Hobsbawm vio convertirse en pretérito casi todos los signos que definían y regían su presente, pero se descubrió providencialmente equipado para relatarlos porque, a diferencia de tantas otras víctimas de la Historia, él tuvo, como judío mitteleuropeo y como marxista anómalo, “tiempo de reflexionar acerca de la desintegración de un imperio y de una época, al ser una muerte largamente anunciada, en ambos casos”. Cuando todos los historiadores de su generación se retiraban o se morían, él siguió publicando libros, cada vez más sabios. En pleno auge del pensamiento neoconservador, cuando se aseguraba que habíamos llegado al fin de la Historia, Hobsbawm dijo que lo que había terminado era el siglo veinte nomás y logró que se hiciera canónica su manera marxista de ver el siglo (cuyo inicio fijó en 1917, con la Revolución de Octubre y su cierre, en la caída de la URSS en 1989). Después de la caída de las Torres Gemelas en 2001, dijo algo que repitió cuando mataron a Bin Laden hace meses: “El mundo necesita más que nunca a los historiadores, especialmente a los escépticos”. Si el pasado es otro país, era de rigor que un expatriado múltiple como él se convirtiera en su historiador por antonomasia.
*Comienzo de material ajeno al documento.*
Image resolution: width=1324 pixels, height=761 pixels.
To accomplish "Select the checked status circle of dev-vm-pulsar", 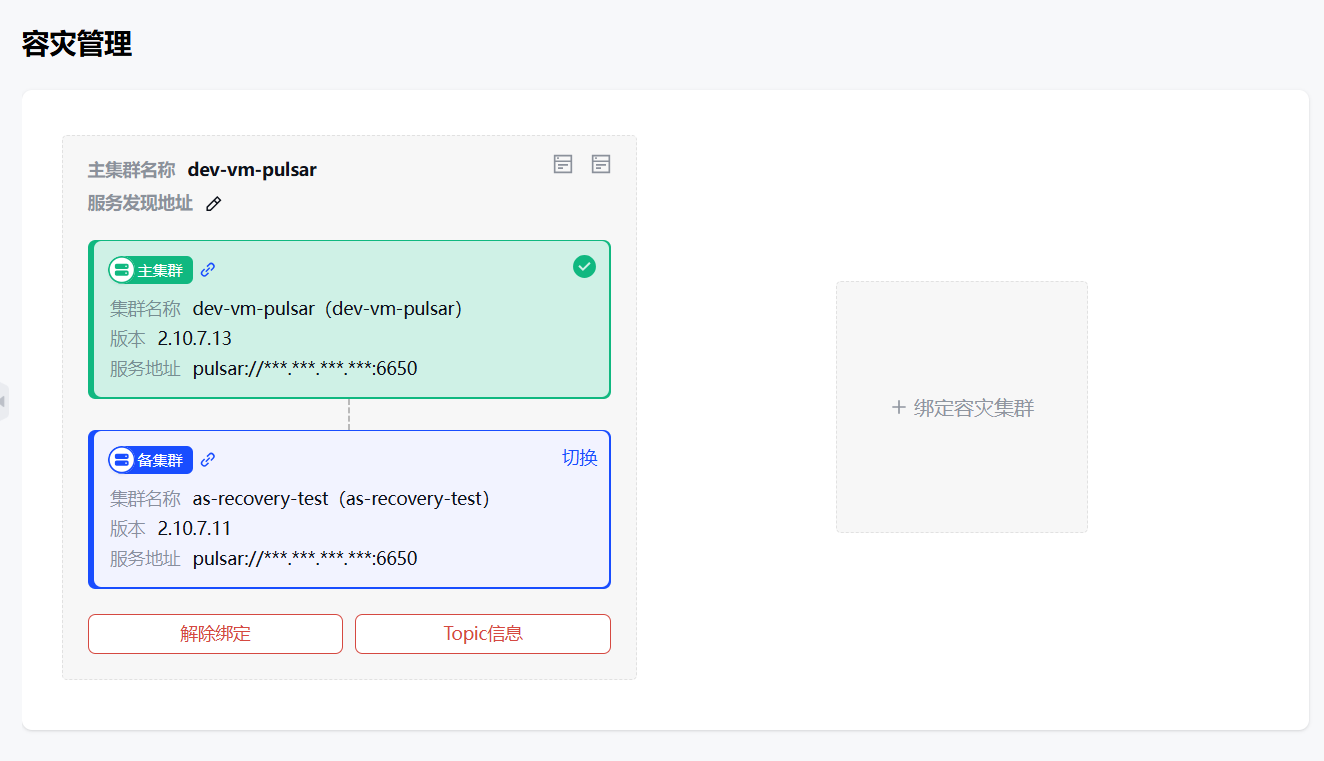I will tap(583, 266).
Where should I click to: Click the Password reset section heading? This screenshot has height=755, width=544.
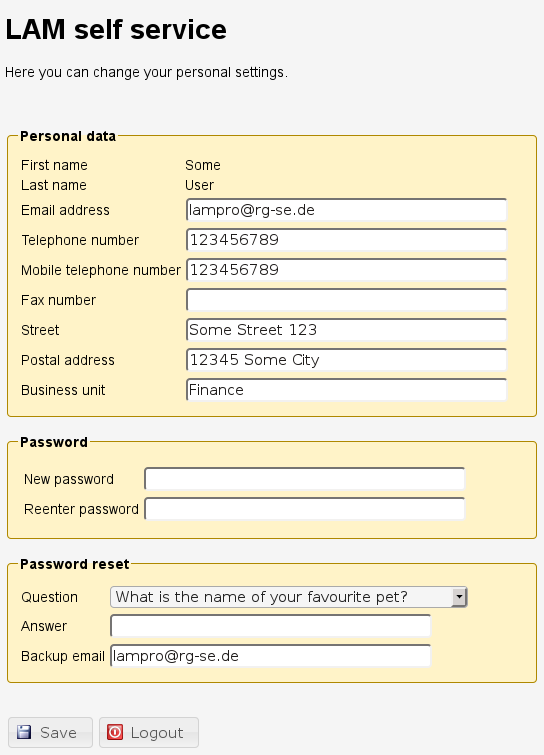[75, 564]
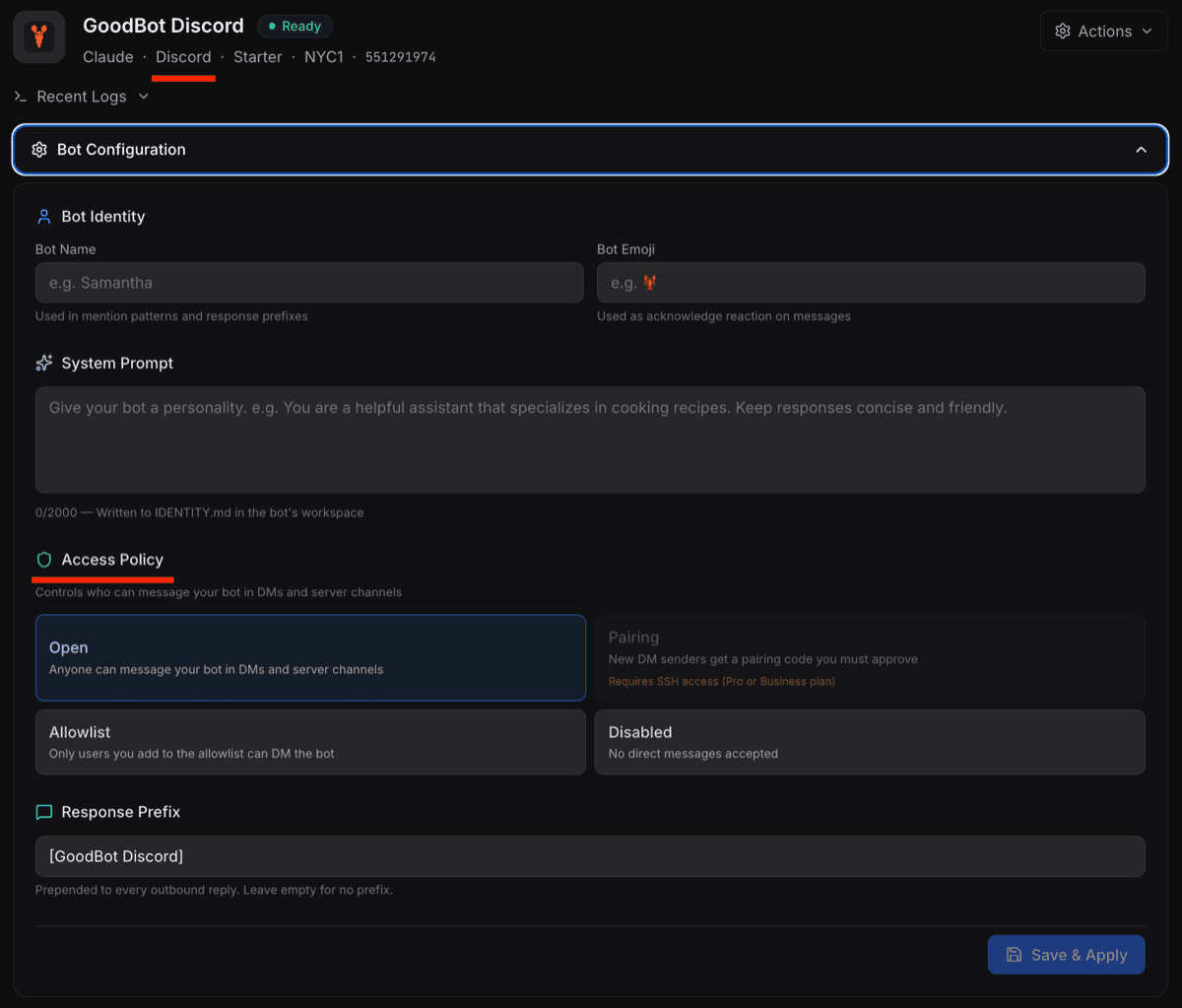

Hobsbawm usa el raro prisma de su experiencia personal para buscar la real dimensión de las cosas en el laberinto de la Historia. De ahí su anomalía, su heterodoxia, su excentricidad; de ahí su ecuanimidad por momentos exquisita y por momentos casi inverosímil. En sus memorias, en sus reportajes, en su Era de los extremos, Hobsbawm nos cuenta el siglo veinte como si el propio siglo hablara de sí mismo, en una de esas sobremesas de trasnoche en que de golpe llega la hora de la sinceridad más descarnada: el siglo habla y todos sentimos que habla de nosotros. La única manera de que nos entre de verdad la Historia es entender que no es letra muerta, sino experiencia viva: que eso que pasó nos pasó a todos. Ese es el Efecto Hobsbawm para mí: alguien que sopla suavemente en nuestro oído y nos hace entender de golpe qué es el famoso viento de la Historia, cómo se vive en tiempos interesantes.